We make a stop at New Season's. On our way in, we pass a girl juggling on the street for money. She drops and fumbles with her items as we pass by. VDB then remarks, "I think I distracted her." While we're in the store, VDB looks at me and says, "You must be bored out of your mind." I smile and say, "It's no big deal. You have things to do and I have a car." I really didn't mean anything by this. He gets angry with me again saying that I'm assuming he only wants to hang out with me because I have a car. Quite frankly, the thought hadn't crossed my mind until he responded to me with his channeled fury of which I was beginning to grow quite tired. 

This was my breaking point. I rarely get angry and I can't even recall a time when I cussed at another human being out of anger.
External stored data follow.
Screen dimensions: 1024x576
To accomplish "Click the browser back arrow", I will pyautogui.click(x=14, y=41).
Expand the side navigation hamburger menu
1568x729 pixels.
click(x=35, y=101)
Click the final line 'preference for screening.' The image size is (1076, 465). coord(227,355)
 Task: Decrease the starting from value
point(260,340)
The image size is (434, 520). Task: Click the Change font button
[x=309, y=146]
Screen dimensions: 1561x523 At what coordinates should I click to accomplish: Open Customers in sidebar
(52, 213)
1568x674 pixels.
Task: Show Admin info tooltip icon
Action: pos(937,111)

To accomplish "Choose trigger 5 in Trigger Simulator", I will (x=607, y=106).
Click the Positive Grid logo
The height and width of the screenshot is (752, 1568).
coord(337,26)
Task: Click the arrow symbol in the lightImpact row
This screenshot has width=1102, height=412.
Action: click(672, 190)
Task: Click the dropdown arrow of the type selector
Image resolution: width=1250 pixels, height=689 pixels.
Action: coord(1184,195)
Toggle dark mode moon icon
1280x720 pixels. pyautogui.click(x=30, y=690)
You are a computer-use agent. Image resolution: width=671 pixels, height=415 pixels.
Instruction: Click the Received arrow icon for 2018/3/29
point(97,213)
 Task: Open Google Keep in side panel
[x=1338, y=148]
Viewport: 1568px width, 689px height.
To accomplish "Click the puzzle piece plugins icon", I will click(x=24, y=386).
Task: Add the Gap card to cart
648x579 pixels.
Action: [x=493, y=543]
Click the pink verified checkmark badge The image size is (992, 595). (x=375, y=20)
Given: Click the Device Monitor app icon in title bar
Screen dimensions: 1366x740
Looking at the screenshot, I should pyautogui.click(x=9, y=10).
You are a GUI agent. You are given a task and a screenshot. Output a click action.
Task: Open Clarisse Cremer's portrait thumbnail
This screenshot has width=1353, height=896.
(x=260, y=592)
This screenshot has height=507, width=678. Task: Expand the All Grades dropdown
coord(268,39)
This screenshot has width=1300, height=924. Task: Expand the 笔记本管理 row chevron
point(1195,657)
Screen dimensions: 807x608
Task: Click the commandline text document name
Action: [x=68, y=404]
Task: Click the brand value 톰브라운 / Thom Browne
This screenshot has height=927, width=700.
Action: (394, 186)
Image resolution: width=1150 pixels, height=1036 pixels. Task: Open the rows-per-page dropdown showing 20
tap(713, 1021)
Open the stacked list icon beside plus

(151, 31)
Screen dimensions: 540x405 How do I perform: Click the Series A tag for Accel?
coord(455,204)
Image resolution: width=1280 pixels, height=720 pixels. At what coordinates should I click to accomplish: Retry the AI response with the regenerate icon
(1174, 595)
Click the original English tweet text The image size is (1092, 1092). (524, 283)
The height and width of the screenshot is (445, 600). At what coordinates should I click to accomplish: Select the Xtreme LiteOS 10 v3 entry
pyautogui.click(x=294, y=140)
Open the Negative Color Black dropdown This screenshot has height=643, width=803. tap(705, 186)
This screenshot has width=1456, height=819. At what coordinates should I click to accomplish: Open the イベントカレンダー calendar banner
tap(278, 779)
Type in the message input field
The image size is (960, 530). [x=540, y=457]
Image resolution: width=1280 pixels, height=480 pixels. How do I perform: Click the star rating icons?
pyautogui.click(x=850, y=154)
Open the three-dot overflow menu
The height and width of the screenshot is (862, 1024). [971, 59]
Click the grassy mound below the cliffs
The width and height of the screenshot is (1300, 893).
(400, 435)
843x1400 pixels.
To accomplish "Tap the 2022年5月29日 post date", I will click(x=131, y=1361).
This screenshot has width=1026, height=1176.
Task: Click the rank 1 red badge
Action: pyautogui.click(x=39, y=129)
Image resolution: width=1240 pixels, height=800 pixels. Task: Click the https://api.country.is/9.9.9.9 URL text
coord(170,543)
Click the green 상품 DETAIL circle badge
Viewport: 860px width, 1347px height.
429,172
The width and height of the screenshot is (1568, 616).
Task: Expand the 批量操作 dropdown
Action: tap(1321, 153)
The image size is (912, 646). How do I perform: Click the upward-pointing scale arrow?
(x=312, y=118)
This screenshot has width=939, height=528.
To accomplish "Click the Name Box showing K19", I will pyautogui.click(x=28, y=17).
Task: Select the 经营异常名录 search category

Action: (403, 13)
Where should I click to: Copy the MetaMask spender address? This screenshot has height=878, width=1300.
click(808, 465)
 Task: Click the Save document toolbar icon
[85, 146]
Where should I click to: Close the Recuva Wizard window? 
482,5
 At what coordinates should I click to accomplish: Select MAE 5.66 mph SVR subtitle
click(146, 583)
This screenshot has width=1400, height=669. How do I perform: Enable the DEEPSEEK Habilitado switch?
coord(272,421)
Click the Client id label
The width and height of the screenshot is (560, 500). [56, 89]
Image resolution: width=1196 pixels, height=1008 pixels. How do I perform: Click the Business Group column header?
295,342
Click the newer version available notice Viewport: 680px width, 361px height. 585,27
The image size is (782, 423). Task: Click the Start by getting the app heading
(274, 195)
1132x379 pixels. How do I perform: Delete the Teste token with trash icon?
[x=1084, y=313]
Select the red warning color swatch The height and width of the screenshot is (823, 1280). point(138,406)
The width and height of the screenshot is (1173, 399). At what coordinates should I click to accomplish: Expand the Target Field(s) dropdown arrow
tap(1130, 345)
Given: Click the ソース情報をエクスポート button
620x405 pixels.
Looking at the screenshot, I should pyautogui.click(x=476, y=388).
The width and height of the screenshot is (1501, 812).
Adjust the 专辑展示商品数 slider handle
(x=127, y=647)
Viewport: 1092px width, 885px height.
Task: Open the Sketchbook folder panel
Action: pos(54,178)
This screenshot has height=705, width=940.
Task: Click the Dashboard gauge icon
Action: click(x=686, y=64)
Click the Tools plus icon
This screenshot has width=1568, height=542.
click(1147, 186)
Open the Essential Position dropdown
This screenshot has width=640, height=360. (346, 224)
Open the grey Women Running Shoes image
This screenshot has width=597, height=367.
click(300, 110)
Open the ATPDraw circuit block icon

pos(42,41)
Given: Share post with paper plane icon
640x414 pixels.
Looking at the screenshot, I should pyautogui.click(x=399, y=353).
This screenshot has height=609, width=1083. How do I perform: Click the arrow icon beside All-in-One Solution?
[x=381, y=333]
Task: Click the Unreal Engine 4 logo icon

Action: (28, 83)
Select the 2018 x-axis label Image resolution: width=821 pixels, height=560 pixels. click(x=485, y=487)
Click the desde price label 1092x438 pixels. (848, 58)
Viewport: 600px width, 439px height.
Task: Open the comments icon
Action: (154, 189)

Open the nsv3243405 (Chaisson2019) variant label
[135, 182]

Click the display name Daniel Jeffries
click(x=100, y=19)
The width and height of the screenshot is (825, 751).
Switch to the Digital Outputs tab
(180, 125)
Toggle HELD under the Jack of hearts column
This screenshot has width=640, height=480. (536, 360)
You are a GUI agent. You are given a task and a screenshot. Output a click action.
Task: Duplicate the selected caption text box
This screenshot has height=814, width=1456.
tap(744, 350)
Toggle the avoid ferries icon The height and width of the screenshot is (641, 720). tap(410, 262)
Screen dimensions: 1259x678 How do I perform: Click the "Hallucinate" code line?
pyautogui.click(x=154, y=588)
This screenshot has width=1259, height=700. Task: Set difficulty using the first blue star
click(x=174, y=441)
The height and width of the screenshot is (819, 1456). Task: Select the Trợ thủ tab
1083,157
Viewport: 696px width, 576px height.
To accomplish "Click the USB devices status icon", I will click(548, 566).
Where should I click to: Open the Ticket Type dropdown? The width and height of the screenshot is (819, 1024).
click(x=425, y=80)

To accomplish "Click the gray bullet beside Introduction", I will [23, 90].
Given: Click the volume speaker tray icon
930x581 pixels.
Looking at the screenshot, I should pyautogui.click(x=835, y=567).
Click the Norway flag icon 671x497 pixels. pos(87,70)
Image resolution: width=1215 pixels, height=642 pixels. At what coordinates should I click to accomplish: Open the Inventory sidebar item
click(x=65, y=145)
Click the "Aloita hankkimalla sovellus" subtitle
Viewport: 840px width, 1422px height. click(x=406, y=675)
I told him that he was getting mad over the most stupid f*cking things and he needed to stop. VDB said nothing. He continued walking. We exit the store, I'm walking ahead of him because I can't stand to look at his douche bag face at the moment. He leaves a dollar with the juggling girl and catches up with me.

We then get to my car. He leaves the door open and his foot hanging out. He insists he's done nothing wrong. I tell him to close the door because he's draining the overhead light and I'm ready to leave. I drive him home. He says he's trying to talk to me. I tell him that's not happening and I head home.

Tonight, I received a text from VDB saying he's sorry and we should move past this. I tell him I don't think so. I've got enough on my hands and don't need or want any unnecessary drama in my life. He then responds with this, "I sort of predicted your reaction." Who's assuming now, douche bag?

I think this is only driving the point home that I'm not ready for the dating world whatsoever. Even if it's just hanging out, meeting up for coffee and going to the park while I simultaneously burn a hole in the ozone layer because of the mileage I'm driving. I can't handle this - I have to reconnect with myself first.

I remember thinking when VDB reacted so hotly to the situation with the transgender that he was a dramatic douche bag, but kept telling myself that he needed someone with patience and understanding to help him through his tough time. No, what really happened is that my intuition was correct and I shut it out. When I finally learn to listen to myself perhaps I'll dip my toe back into the water. For now, I'm staying away from the pond.

"Your mind knows only some things. Your inner voice, your instinct, knows everything. If you listen to what you know instinctively, it will always lead you down the right path." ~ Henry Winkler

1 comment:

  1. What a disrespectful and disillusioned ass he is! He should have never ask to you talk about the sexual assault- it is perfectly okay to recover from that act in your own way and on your own pace. His reaction to his transgendered date was also uncalled for and extremely insensitive. Additionally he probably does not know shit about plastic and how recycling works. I am glad that this VDB is out of your life. You are in my thoughts Ava- I am so grateful that you were in my life this Winter. I would love to meet up with you sometime (if you so choose and are able to) . . . I will gladly toss my platic Starbucks or disposable cup without guilt or shame if we grab coffe!